Kingsley Idehen: Any one of the following:

My
Linking Open Data community Profile Page
– the Linked Data
integration is exposed via the "Explore Data" Tab.

My
Linked Data Space
– viewed via OpenLink’s AJAR (Asynchronous
Javascript and RDF) based Linked Data Brower.

My
Events Calendar Tag Cloud
– a Linked Data view of my Calendar Space
via Tags using an RDF-aware browser.

In all cases, you have the ability to explore my data spaces by simply
clicking on the links, which on the surface appear to be standard
hypertext links, although in reality you are dealing with hyperdata
links (i.e., links to entities that result in the generation of entity
description pages that expose entity properties via hyperdata links).
Thus, you have a single page that describes me in a very rich way since
it encompasses all data associated with me, covering: personal profile,
blog posts, bookmarks, tag clouds, social networks and so on.

Q. What would you show the CEO or CTO of a company outside the tech industry?

James Hendler: I would show them RadarNetworks Twine (note, I’m on the advisory board), MetaWeb, Garlik and other sites that already have thousands of users and are generating ROI. If they are in the financial, pharmaceutical or government areas, I would show them a number of specialized products where people are making money off these technologies.

The Semantic Web isn’t about annotation of the current Web — that’s one small piece — and the data side story is out there, growing and doing extremely well.

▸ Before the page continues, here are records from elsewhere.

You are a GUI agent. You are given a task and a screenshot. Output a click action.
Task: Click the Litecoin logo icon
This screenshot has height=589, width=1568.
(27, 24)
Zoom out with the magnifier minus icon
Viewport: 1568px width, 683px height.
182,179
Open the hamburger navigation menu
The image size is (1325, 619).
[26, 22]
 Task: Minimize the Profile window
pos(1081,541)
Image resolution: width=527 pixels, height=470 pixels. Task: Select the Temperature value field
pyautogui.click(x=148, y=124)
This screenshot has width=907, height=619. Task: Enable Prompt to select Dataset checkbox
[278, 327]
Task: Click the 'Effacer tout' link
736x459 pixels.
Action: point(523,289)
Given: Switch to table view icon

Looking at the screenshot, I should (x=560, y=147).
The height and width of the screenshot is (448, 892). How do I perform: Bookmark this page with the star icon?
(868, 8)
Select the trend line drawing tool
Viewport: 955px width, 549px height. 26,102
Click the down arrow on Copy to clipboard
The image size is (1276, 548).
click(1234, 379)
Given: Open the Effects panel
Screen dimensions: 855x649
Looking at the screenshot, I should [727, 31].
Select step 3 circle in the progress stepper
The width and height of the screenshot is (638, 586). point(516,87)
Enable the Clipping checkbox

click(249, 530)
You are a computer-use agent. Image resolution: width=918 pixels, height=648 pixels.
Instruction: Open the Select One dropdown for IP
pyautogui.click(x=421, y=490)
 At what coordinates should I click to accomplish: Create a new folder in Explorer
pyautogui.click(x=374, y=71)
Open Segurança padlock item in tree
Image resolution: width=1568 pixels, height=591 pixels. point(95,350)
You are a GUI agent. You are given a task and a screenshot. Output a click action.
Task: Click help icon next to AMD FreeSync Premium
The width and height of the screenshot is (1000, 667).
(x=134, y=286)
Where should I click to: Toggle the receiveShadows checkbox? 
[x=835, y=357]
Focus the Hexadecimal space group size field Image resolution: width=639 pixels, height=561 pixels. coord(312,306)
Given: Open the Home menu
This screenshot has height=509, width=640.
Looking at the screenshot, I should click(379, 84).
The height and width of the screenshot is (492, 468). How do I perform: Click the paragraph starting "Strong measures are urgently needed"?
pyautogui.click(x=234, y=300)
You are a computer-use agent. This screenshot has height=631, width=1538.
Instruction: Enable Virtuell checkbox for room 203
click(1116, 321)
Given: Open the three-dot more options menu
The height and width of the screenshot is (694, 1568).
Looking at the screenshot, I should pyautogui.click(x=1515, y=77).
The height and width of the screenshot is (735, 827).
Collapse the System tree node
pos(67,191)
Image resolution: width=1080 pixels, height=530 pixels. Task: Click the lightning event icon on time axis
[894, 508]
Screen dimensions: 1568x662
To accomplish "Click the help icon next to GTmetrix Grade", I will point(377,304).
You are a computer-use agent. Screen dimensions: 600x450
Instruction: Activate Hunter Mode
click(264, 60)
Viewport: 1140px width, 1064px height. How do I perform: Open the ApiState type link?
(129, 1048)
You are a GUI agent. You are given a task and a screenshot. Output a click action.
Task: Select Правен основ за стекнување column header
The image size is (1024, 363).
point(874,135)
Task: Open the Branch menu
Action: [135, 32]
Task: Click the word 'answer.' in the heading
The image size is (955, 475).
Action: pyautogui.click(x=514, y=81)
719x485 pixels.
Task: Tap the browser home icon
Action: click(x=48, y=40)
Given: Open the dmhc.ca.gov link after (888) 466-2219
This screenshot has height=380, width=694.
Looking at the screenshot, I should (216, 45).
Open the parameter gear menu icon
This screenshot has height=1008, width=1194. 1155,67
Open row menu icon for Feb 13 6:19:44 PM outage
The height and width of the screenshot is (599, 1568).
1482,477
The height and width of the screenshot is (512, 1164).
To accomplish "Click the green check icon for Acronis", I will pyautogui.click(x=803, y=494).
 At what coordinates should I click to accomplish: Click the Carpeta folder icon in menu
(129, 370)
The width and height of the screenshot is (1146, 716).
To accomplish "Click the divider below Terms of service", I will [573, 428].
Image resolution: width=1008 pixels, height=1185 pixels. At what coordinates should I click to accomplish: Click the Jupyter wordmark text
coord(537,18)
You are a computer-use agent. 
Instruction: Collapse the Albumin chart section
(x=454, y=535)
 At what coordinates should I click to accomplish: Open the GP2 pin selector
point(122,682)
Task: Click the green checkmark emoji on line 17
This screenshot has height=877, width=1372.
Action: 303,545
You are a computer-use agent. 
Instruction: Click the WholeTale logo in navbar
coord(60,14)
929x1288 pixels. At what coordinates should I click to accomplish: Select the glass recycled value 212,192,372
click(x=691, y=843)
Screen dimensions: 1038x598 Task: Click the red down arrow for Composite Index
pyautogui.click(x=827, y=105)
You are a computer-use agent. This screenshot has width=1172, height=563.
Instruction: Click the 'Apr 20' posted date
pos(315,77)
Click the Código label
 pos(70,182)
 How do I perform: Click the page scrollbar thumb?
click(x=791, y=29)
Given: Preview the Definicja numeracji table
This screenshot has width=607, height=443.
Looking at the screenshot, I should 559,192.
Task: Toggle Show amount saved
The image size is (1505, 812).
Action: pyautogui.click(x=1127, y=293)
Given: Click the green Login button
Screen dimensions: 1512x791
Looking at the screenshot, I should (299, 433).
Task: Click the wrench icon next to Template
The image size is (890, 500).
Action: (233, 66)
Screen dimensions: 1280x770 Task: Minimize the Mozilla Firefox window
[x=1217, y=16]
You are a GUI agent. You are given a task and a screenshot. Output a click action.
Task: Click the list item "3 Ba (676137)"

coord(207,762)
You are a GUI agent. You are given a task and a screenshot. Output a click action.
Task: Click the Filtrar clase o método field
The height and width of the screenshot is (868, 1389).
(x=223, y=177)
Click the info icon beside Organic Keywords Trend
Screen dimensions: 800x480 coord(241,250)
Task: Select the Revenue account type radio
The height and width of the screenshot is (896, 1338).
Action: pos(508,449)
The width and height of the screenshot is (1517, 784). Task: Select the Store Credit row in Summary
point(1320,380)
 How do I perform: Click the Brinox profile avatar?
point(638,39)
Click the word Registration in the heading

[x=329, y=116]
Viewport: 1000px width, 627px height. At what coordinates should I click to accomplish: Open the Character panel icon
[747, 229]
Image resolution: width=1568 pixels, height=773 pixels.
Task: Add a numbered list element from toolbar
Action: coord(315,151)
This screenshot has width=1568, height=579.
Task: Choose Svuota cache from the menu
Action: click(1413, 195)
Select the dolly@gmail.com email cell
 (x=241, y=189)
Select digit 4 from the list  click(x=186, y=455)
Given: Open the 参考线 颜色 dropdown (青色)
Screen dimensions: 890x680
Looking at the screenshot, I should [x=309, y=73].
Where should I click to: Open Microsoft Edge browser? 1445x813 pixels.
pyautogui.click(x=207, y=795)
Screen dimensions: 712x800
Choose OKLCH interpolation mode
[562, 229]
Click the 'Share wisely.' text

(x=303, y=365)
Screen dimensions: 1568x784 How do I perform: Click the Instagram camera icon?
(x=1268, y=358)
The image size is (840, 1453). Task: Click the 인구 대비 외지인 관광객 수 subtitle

Kingsley Idehen: A link to the Entity ALFKI, from the popular Northwind Database associated with Microsoft Access and SQL Server database installations.

This particular link exposes a typical enterprise data space (orders, customers, employees, suppliers …) in a single page. The hyperdata links represent intricate data relationships common to most business systems that will ultimately seek to repurpose existing legacy data sources and SOA services as Linked Data.

Alternatively, I would show the same links via the Zitgist Data Viewer (another Linked Data-aware browser). In both cases, I am exploiting direct access to entities via HTTP due to the protocols incorporation into the Data Source Naming scheme.